=== AIM OF THE EXERCISE ===
In the records below, reproduce exactly the lines from the one containing "Given: Click STORJ's red 7D net value bar" through the one containing "The height and", both included, and omit the pictures.

=== RECORDS FOR THIS TASK ===
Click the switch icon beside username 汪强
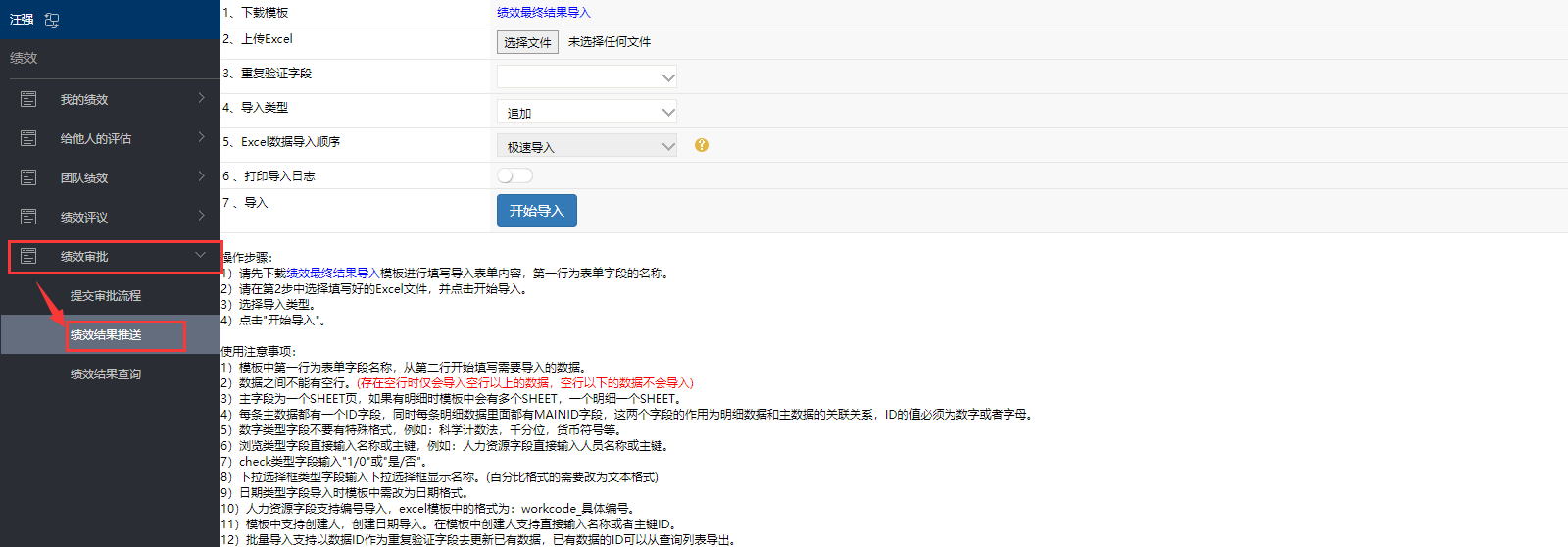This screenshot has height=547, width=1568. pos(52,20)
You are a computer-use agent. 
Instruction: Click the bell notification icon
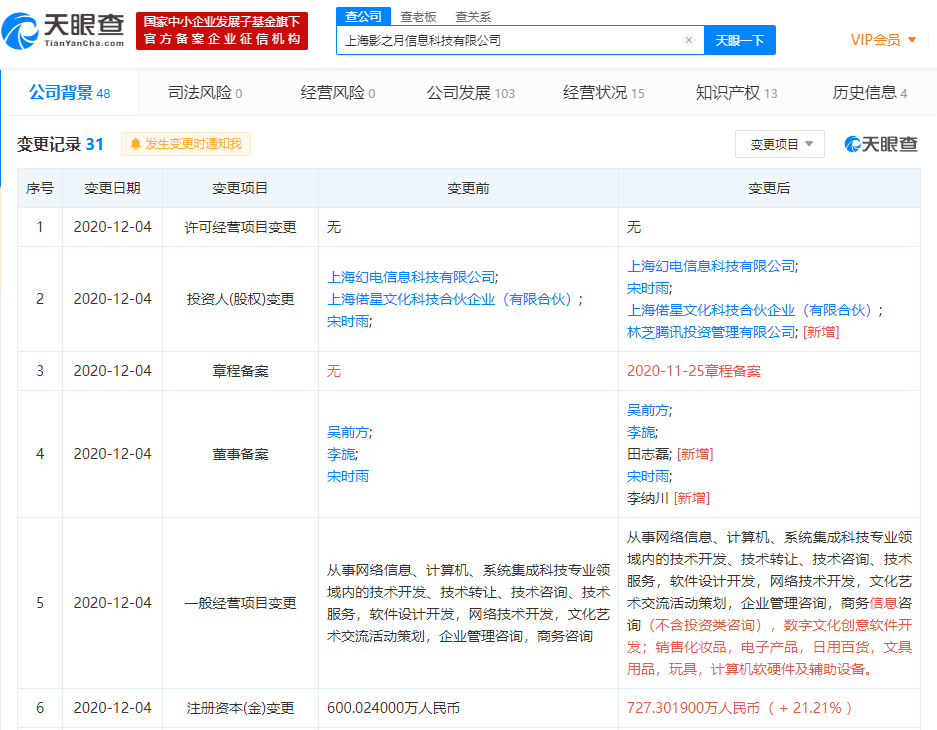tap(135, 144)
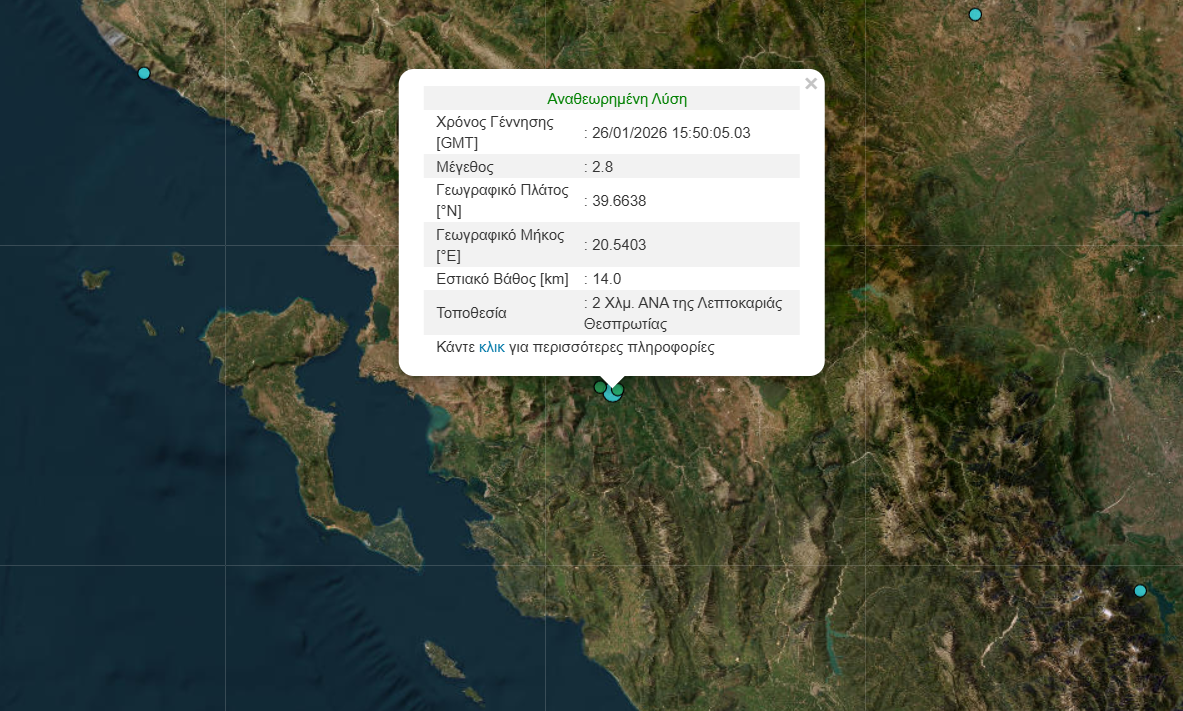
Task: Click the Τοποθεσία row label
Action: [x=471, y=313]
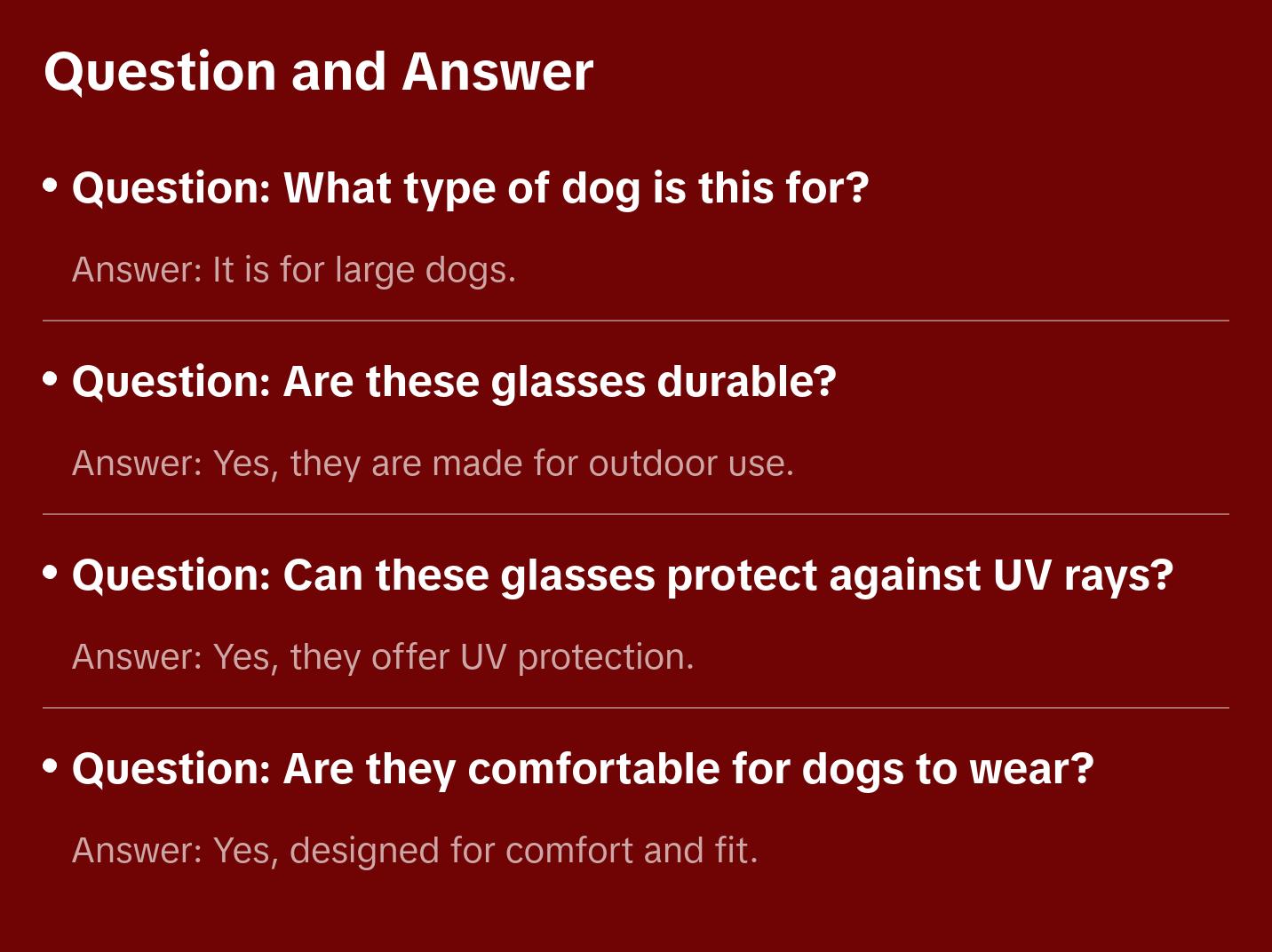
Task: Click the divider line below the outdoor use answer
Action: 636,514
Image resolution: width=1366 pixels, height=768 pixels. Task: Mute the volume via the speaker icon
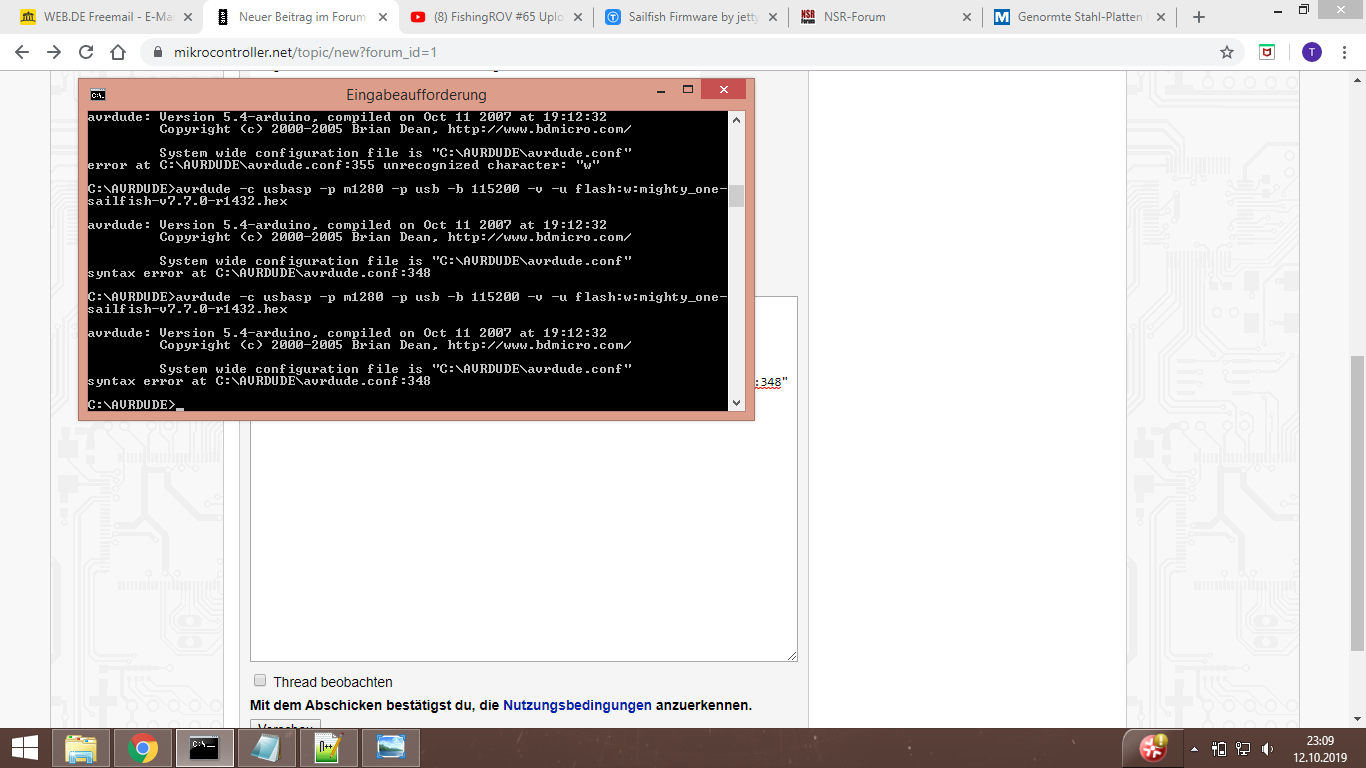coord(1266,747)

---

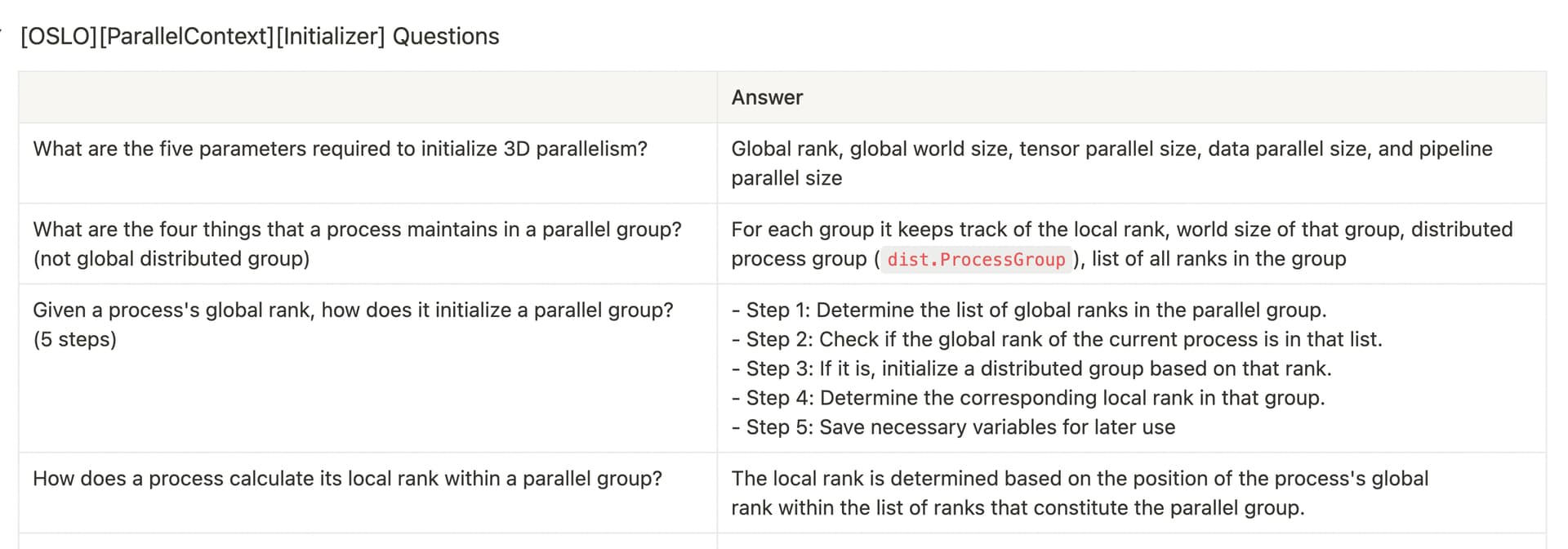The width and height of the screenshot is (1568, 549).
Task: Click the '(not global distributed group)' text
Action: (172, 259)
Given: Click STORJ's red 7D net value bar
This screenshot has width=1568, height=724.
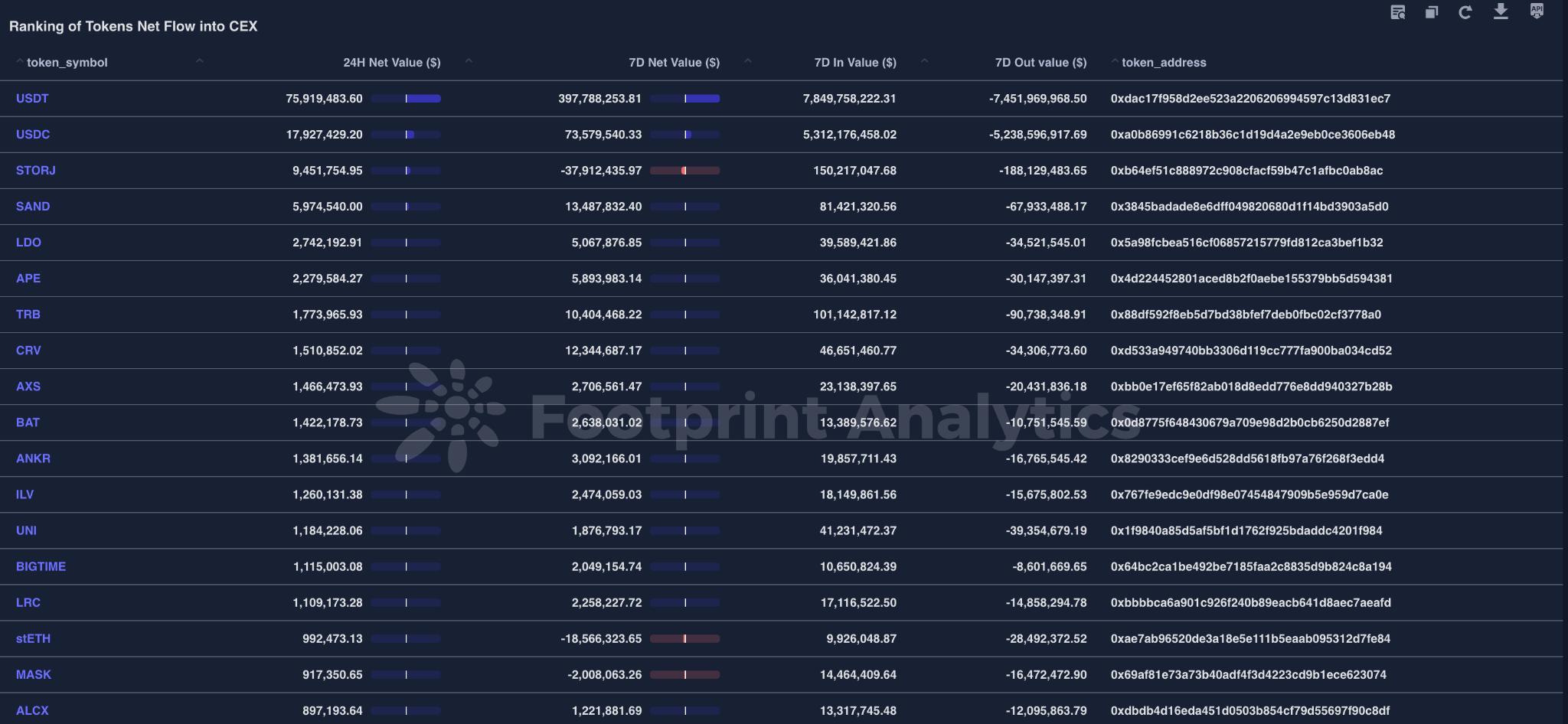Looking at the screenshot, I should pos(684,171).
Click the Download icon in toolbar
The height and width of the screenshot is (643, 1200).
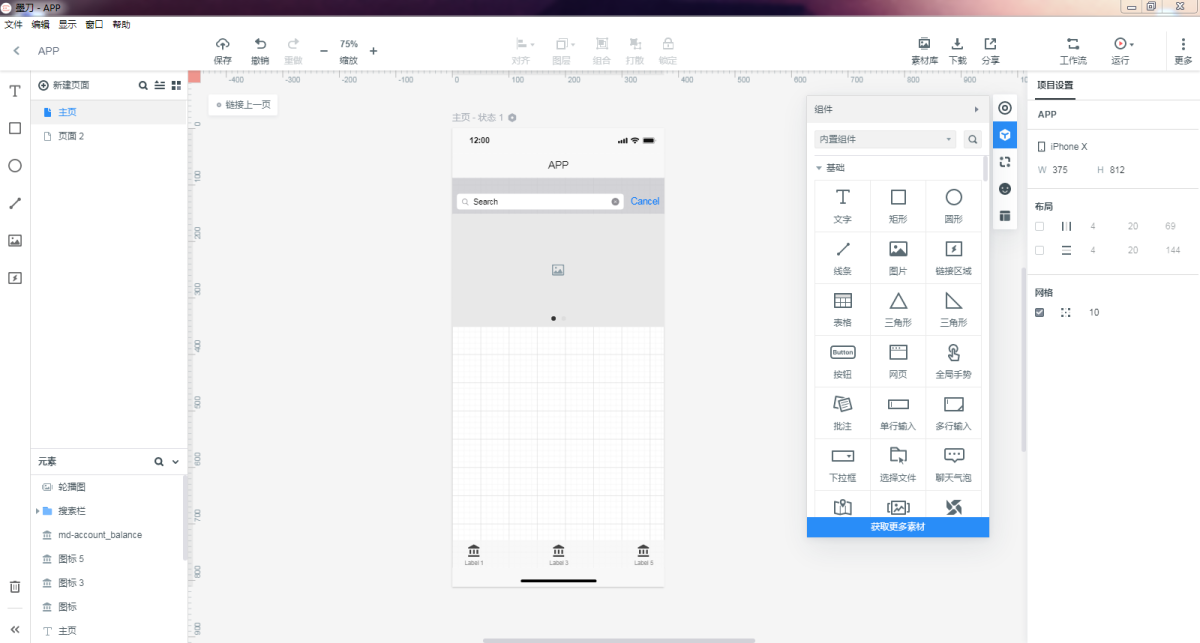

---

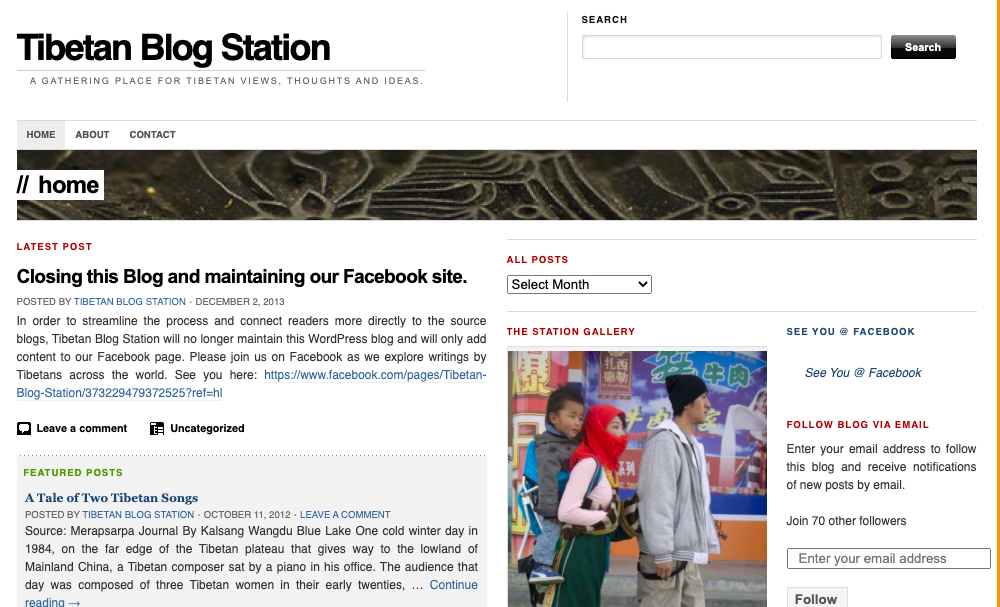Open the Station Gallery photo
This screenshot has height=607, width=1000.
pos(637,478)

=== RESULT FOR THIS TASK ===
Given: Click STORJ's red 7D net value bar
This screenshot has width=1568, height=724.
Looking at the screenshot, I should pos(684,171).
Click the Download icon in toolbar
The height and width of the screenshot is (643, 1200).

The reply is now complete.